[Pixel coordinate grounding data]
========================

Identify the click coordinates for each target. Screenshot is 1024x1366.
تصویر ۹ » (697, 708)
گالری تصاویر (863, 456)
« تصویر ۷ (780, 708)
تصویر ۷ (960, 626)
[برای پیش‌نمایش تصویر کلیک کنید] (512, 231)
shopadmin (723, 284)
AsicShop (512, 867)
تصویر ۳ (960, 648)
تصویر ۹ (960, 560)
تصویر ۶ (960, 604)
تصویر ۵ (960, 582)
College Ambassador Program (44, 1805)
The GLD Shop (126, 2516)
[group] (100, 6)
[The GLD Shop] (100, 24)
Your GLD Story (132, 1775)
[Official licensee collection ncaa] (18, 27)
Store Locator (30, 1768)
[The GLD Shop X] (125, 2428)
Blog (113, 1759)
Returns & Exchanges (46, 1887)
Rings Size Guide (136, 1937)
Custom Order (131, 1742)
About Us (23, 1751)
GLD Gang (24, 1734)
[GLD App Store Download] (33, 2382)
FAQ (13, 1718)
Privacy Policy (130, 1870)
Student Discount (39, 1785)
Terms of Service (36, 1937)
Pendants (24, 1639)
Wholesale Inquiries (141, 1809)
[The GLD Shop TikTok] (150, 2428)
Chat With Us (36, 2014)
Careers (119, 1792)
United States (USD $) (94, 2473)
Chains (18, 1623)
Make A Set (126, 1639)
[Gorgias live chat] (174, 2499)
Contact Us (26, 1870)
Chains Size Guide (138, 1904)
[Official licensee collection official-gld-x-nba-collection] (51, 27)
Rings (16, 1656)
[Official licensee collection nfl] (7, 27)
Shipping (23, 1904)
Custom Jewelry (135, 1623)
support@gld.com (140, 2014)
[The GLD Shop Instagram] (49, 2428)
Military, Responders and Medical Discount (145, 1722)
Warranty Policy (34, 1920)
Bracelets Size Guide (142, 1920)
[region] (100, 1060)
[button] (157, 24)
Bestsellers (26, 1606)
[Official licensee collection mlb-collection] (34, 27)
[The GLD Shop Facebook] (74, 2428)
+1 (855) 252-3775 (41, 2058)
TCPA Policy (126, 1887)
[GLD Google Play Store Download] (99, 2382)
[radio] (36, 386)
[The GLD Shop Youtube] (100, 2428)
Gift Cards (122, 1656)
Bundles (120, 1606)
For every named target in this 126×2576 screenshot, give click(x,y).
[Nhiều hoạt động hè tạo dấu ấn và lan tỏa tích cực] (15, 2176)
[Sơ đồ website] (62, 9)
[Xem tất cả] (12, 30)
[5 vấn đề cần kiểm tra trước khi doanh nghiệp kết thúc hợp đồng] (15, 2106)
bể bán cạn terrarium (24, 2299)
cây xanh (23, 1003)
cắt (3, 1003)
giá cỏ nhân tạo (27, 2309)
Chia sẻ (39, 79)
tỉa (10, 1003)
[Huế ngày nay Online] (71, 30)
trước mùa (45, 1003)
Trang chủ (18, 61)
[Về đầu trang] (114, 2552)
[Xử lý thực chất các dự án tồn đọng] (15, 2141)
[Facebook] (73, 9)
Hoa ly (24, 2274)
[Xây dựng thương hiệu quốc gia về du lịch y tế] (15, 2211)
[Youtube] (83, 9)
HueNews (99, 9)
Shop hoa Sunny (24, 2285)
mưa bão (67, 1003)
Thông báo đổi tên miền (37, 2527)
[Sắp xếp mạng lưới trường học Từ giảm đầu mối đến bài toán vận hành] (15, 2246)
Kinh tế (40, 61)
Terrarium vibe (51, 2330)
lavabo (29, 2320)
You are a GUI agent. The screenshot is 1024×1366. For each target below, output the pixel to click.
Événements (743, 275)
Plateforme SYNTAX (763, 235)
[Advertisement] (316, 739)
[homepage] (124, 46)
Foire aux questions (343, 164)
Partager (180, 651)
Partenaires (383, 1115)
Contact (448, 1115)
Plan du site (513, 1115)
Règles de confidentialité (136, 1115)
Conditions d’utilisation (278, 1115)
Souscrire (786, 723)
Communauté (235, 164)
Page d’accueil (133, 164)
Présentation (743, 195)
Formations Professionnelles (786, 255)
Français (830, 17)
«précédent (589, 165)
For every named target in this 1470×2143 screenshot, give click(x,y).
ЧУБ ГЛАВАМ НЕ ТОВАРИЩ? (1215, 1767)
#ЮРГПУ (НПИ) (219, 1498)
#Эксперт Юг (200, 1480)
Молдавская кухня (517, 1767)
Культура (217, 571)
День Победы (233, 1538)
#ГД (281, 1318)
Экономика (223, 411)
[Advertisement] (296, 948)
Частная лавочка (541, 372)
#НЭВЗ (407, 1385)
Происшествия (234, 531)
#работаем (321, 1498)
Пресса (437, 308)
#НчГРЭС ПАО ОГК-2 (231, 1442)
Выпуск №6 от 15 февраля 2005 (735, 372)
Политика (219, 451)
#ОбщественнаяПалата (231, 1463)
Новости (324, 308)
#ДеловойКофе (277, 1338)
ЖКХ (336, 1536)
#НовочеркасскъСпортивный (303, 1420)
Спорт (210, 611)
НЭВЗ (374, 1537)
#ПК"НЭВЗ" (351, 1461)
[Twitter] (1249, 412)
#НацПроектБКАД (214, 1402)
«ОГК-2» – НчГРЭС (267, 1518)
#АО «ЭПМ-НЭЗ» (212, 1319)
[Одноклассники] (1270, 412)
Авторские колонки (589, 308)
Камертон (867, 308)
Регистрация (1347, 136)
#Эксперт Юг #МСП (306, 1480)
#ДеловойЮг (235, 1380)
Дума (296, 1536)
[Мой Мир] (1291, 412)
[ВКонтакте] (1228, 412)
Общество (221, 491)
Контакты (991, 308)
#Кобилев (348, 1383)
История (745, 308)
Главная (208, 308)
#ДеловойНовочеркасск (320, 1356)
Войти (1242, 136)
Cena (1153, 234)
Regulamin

========================

- What the exercise asks: Starting at the line that contains "Регистрация (1347, 136)", write out every line to the end of the entries, exactly as given.

- Problem solution:
Регистрация (1347, 136)
#Эксперт Юг #МСП (306, 1480)
#ДеловойЮг (235, 1380)
Дума (296, 1536)
[Мой Мир] (1291, 412)
[ВКонтакте] (1228, 412)
Общество (221, 491)
Контакты (991, 308)
#Кобилев (348, 1383)
История (745, 308)
Главная (208, 308)
#ДеловойНовочеркасск (320, 1356)
Войти (1242, 136)
Cena (1153, 234)
Regulamin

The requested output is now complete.